Our manuscript titled "Methods of Diagnosing Speech Sound Disorders in Multilingual Children" has just been accepted for publication in the "Changemaker" Special Forum for the Q1 journal Language, Speech, and Hearing Services in Schools. It came about because our session at the American Speech-Language-Hearing Association convention in 2024 was one of the few that was awarded "changemaker" status - so we were invited to write up our submission. Thanks to Karla and Kate for leading this important paper. Here is the reference and abstract:
Washington, K. N., Crowe, K., McLeod, S., Margetson, K., Bazzocchi, N. B. M., Kokotek, L. E., van der Straten Waillet, P., Másdóttir, T., & Volhardt M. D. S., (2025, in press). Methods of diagnosing speech sound disorders in multilingual children.
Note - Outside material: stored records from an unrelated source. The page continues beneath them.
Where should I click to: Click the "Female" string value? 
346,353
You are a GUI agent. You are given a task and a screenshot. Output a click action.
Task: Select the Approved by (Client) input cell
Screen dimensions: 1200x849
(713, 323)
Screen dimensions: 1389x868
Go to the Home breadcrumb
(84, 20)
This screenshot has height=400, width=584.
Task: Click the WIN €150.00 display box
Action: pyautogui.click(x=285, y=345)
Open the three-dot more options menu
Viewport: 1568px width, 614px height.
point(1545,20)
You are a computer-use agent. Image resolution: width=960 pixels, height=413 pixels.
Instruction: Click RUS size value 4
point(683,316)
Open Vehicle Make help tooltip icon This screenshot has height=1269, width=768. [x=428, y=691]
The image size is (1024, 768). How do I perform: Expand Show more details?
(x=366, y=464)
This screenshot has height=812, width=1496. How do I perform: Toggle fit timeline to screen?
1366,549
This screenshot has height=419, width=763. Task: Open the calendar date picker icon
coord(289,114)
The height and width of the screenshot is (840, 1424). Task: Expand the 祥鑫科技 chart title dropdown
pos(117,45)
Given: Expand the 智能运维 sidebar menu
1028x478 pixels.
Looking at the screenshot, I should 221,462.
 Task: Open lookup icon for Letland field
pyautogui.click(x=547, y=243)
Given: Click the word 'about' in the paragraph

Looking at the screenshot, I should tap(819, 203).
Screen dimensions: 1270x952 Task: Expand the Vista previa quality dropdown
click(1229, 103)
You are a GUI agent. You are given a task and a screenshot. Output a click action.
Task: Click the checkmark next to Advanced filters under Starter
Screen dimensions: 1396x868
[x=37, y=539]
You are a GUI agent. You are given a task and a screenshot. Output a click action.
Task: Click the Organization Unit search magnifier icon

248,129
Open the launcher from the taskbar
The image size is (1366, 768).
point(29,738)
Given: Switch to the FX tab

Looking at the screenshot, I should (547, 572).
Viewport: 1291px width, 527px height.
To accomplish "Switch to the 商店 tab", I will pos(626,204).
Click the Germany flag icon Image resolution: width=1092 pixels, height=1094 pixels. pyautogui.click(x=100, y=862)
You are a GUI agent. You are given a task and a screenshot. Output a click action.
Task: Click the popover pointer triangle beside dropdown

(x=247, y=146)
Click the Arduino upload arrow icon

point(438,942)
Language, Speech, and Hearing Services in Schools.
Purpose: Identification of speech sound disorder (SSD) in children who are multilingual is challenging for many speech-language pathologists (SLPs). This may be due to a lack of clinical resources to accurately identify SSD in multilingual children as easily as for monolingual children. The purpose of this paper is to describe features of multilingual speech acquisition, identify evidence-based resources for the differential diagnosis of SSD in speakers of under-studied language paradigms, and to demonstrate how culturally responsive practices can be achieved in different linguistic contexts.
Method: Examples of different approaches used to inform accurate diagnosis of SSD in 2- to 8-year-old multilingual children are described. The approaches used included: (a) considering adult speech models, (b) completing validation studies, and (c) streamlining evidence-informed techniques. These methods were applied across four different language paradigms in countries within the Global North and Global South (e.g., Jamaican Creole-English, Jamaica; Vietnamese-English, Australia; French and additional languages, Belgium; Icelandic-Polish, Iceland). The culturally responsive nature of approaches in each cultural/linguistic setting is highlighted as well as the broader applicability of these approaches.
Results: Findings related to dialect specific features, successful validation of tools to describe functional speech intelligibility and production accuracy, and the utility of different techniques applied in the diagnosis of SSD are outlined.
Conclusions: Culturally responsive methods offer a useful framework for guiding SLPs’ diagnostic practices. However, successful application of these practices is best operationalized at a local level in response to the linguistic, cultural, and geographic context.